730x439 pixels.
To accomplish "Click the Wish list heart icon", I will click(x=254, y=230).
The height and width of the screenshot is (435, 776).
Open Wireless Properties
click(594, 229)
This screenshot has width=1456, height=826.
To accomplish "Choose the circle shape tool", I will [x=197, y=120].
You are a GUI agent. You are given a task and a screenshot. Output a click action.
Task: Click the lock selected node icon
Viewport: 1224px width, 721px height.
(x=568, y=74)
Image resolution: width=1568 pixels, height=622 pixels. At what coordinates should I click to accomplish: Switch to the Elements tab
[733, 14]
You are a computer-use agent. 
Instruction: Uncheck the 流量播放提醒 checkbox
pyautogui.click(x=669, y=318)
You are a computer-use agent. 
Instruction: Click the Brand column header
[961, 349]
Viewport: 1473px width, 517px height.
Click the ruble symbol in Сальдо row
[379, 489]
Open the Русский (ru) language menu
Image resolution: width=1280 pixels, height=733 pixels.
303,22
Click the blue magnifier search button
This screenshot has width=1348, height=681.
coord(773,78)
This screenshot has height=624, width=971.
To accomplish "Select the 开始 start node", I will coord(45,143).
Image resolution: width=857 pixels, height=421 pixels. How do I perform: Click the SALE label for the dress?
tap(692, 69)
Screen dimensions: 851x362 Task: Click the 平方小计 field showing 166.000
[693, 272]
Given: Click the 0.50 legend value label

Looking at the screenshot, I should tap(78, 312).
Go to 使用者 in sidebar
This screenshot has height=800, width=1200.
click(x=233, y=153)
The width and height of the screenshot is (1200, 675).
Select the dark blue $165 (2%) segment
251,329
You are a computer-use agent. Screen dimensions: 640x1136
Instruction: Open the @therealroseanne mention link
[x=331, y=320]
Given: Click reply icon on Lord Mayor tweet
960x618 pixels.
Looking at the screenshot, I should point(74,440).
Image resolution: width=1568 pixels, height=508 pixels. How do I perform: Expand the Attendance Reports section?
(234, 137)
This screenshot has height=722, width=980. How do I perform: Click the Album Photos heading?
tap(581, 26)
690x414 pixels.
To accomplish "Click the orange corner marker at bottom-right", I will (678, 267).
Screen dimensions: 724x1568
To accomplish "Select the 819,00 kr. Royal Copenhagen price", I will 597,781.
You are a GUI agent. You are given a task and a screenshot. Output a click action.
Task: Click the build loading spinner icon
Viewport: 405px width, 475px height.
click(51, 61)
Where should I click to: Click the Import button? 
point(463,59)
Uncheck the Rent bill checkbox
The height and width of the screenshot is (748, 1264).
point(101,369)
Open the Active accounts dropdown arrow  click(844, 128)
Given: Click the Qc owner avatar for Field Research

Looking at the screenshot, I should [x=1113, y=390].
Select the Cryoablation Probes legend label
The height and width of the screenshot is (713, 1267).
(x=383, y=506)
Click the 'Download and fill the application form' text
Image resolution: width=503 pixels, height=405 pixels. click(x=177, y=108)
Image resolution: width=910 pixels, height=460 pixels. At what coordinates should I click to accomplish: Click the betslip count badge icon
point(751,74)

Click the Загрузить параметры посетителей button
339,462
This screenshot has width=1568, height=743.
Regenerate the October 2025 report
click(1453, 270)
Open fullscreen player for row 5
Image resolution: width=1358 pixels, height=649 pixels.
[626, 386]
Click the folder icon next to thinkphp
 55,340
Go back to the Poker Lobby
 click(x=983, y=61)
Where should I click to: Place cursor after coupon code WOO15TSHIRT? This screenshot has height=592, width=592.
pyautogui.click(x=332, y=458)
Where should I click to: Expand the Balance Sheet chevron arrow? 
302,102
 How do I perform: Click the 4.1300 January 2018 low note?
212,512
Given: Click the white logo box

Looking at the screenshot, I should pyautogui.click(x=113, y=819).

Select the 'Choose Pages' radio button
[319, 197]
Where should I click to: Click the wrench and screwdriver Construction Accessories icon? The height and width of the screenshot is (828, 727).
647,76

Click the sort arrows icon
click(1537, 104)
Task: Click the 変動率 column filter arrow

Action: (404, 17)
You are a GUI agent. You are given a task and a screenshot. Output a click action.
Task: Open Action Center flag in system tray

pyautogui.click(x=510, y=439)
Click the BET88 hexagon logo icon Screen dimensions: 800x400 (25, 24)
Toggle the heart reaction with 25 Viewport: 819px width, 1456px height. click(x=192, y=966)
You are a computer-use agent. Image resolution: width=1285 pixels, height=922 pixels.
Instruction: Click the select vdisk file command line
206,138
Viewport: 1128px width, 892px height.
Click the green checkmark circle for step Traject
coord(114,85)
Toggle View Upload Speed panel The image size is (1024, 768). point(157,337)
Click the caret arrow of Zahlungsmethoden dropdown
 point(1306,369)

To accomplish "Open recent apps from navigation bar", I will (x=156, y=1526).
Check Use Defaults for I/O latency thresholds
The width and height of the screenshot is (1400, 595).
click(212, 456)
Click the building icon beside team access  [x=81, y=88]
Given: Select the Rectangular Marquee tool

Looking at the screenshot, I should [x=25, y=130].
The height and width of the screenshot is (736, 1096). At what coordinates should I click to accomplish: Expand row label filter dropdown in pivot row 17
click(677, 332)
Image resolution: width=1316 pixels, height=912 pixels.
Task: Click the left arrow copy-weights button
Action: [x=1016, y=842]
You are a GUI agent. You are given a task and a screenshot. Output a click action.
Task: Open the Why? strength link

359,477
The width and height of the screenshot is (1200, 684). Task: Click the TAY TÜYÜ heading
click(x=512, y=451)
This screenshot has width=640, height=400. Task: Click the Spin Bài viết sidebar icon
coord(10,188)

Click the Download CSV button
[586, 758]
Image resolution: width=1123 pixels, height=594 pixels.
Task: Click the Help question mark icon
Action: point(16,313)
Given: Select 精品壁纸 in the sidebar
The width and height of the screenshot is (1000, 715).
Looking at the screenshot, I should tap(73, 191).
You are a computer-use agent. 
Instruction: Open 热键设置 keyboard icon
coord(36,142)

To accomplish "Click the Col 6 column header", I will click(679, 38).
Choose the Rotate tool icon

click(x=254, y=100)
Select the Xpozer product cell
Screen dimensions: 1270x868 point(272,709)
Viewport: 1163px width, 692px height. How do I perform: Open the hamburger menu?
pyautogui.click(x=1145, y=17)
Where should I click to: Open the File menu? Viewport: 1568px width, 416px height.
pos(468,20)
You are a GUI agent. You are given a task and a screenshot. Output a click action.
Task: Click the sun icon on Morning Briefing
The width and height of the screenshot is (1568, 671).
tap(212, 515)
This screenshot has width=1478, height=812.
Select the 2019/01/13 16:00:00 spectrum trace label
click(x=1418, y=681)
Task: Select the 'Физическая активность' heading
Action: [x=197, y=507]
┄┄┄┄┄┄
Would you please copy, word for word, everything above from the line containing "You are a computer-use agent. Screen" down to the line containing "Open the Active", those two lines included?

**PROBLEM SOLUTION:**
You are a computer-use agent. Screen dimensions: 640x1136
Instruction: Open the @therealroseanne mention link
[x=331, y=320]
Given: Click reply icon on Lord Mayor tweet
960x618 pixels.
Looking at the screenshot, I should point(74,440).
Image resolution: width=1568 pixels, height=508 pixels. How do I perform: Expand the Attendance Reports section?
(234, 137)
This screenshot has height=722, width=980. How do I perform: Click the Album Photos heading?
tap(581, 26)
690x414 pixels.
To accomplish "Click the orange corner marker at bottom-right", I will (678, 267).
Screen dimensions: 724x1568
To accomplish "Select the 819,00 kr. Royal Copenhagen price", I will 597,781.
You are a GUI agent. You are given a task and a screenshot. Output a click action.
Task: Click the build loading spinner icon
Viewport: 405px width, 475px height.
click(51, 61)
Where should I click to: Click the Import button? 
point(463,59)
Uncheck the Rent bill checkbox
The height and width of the screenshot is (748, 1264).
point(101,369)
Open the Active accounts dropdown arrow  click(844, 128)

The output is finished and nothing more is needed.